Pieces are best represented as matrices, but in order to operate on matrices we need to have the corresponding methods. I decided to just implement the class Piece with the essential methods:

class Piece {
    constructor(row, col, shape) {
        this.piece = [].slice.apply(shape);
        this.rows = shape.length;
        this.cols = shape[0].length;
        this.col = col;
        this.row = row;
    }
}

Here row and col describe the position of a piece on a screen whilst rows and cols are the dimensions of a piece. piece contains the matrix data of a piece.

The rotation algorithm I’ve implemented tries to transpose piece’s matrix in a very simple manner:

class Piece {
    rotate() {
        let result = new Array(this.cols);

        for (let i = 0; i < this.cols; i++) {
            if (!result[i]) {
                result[i] = [];
            }

            for (let t = 0; t < this.rows; t++) {
                result[i][t] = this.figure[t][this.cols - 1 - i];
            }
        }

        this.figure = result;
        this.rows = result.length;
        this.cols = result[0].length;
    }
}

What it does is actually creating a totally new matrix, where the dimensions are swapped and the data is the opposite data to what was in the original matrix. In other words, we iterate the original matrix over its normal indices, but write the data to the new matrix in the reversed direction. So if we read the row with index 0 and column with index 2, this means we need to write the data from the source matrix at data[0][2] to the destination matrix at data[2][0]. Sounds correct, right?
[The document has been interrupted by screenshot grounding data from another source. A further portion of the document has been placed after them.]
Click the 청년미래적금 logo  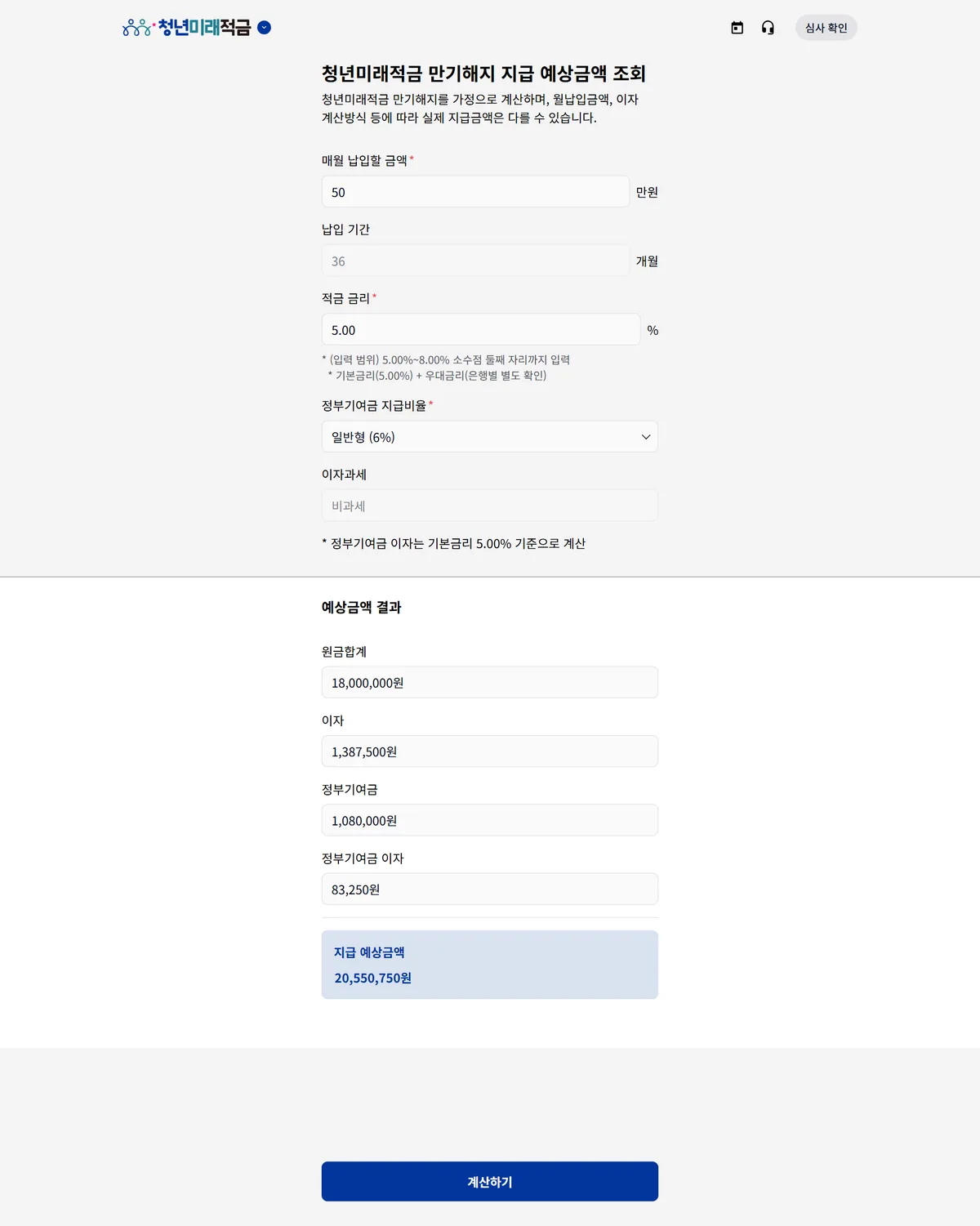[187, 28]
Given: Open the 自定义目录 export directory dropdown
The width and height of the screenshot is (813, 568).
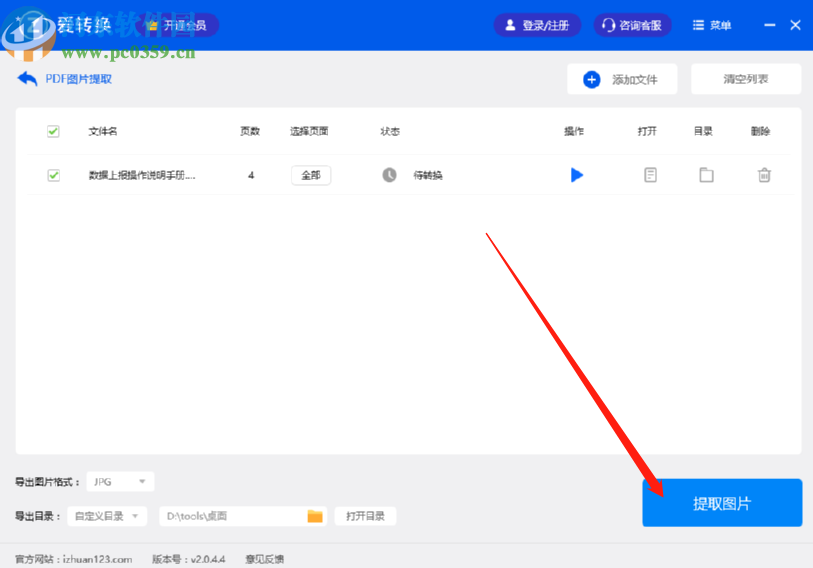Looking at the screenshot, I should click(x=107, y=516).
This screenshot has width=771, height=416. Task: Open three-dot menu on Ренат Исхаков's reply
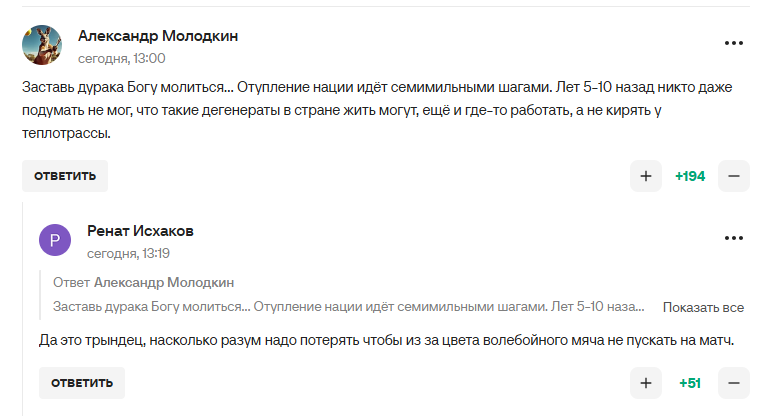(x=734, y=238)
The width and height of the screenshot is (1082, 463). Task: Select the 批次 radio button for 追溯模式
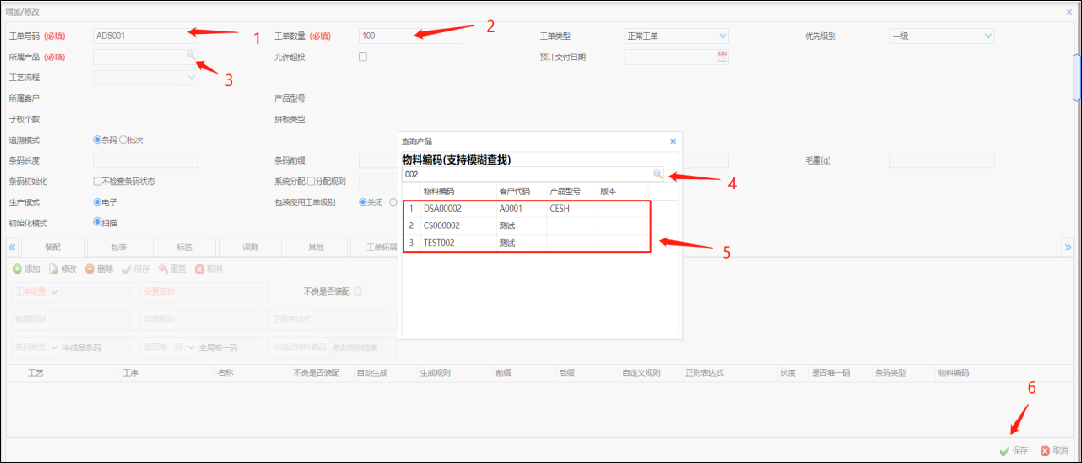[124, 140]
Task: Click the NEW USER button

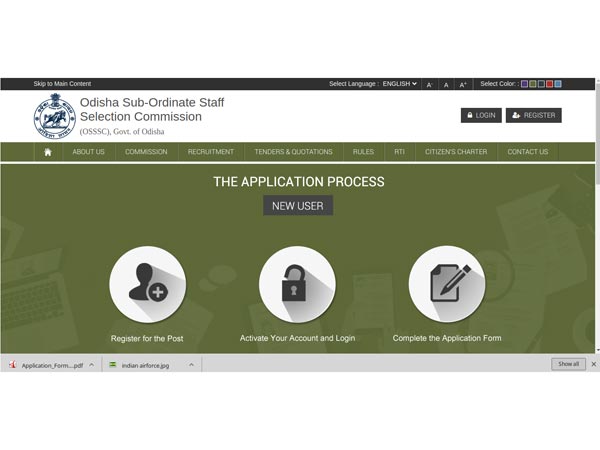Action: (x=298, y=206)
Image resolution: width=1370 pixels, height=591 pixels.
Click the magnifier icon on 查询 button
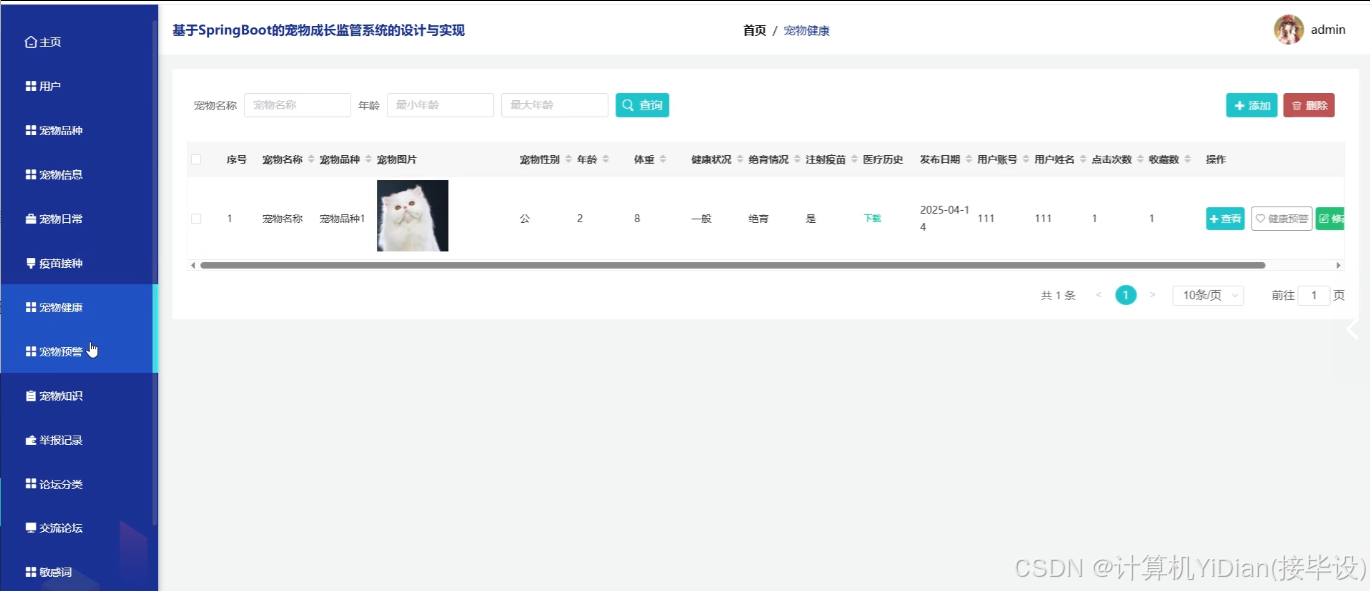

But if we do that with the array, we will end up having the new matrix mirrored:

           given:

      0   1   2   3
    +---+---+---+---+
 0  | 1 | 2 | 3 | 4 |
    +---+---+-------+
 1  | 5 | 6 | 7 | 8 |
    +---+---+---+---+


            expectation:

      0   1                0    1
    +---+---+             +---+---+
 0  | 4 | 8 |          0  | 5 | 1 |
    +---+---+             +---+---+
 1  | 3 | 7 |          1  | 6 | 2 |
    +---+---+    or       +---+---+
 2  | 2 | 6 |          2  | 7 | 3 |
    +---+---+             +---+---+
 3  | 1 | 5 |          3  | 8 | 4 |
    +---+---+             +---+---+



    reality:

      0   1
    +---+---+
 0  | 1 | 5 |
    +---+---+
 1  | 2 | 6 |
    +---+---+
 2  | 3 | 7 |
    +---+---+
 3  | 4 | 8 |
    +---+---+

Thus we need to copy the data to the new matrix in the reverse order along one axis.

In order to allow for a two-way rotation I’ve introduced a numeric argument to the Piece#rotate method, defining which way (clockwise or counter-clockwise) the piece will be rotated:

rotate(direction) {
    // ...

    for (let t = 0; t < this.rows; t++) {
        result[i][t] = direction > 0 ? this.figure[t][this.cols - 1 - i] : this.figure[this.rows - 1 - t][i];
    }

    // ...
}

The other interesting algorithm is collision detection. This is slightly more complex than just checking boundariesof a figure. Since we can not think of a regular (circle, rectangle, line) shape for the field formed by the previous pieces, we will need to check each cell of a field against each cell of a currently falling piece. But if we decide to do that - we should either do this before rendering the falling piece (to check whether we are allowed to render it) and then, in the case of collision we will be made to “cancel” the piece’s move down one cell. Alternatively, we could check each cell of a field agains the data of a falling piece, but with a one row shift down:

what we draw:

+-------+
|   xx  |
|    x  |
|    x  |
|   *   |
| ****  |
| ***** |
+-------+

what we check:

+-------+
|       |
|   ..  |
|    .  |
|   *.  |
| ****  |
| ***** |
+-------+

same example,
but with the
collision occuring:

+-------+
|       |
|       |
|   ..  |
|   *.  |
| ***!  |
| ***** |
+-------+

The check is trivial: if both field cell at the checked position and any of the piece data at the piece position plus one row shift down are non-zero - then we have detected a collision and we should not move the piece down, but just render it and generate the next piece.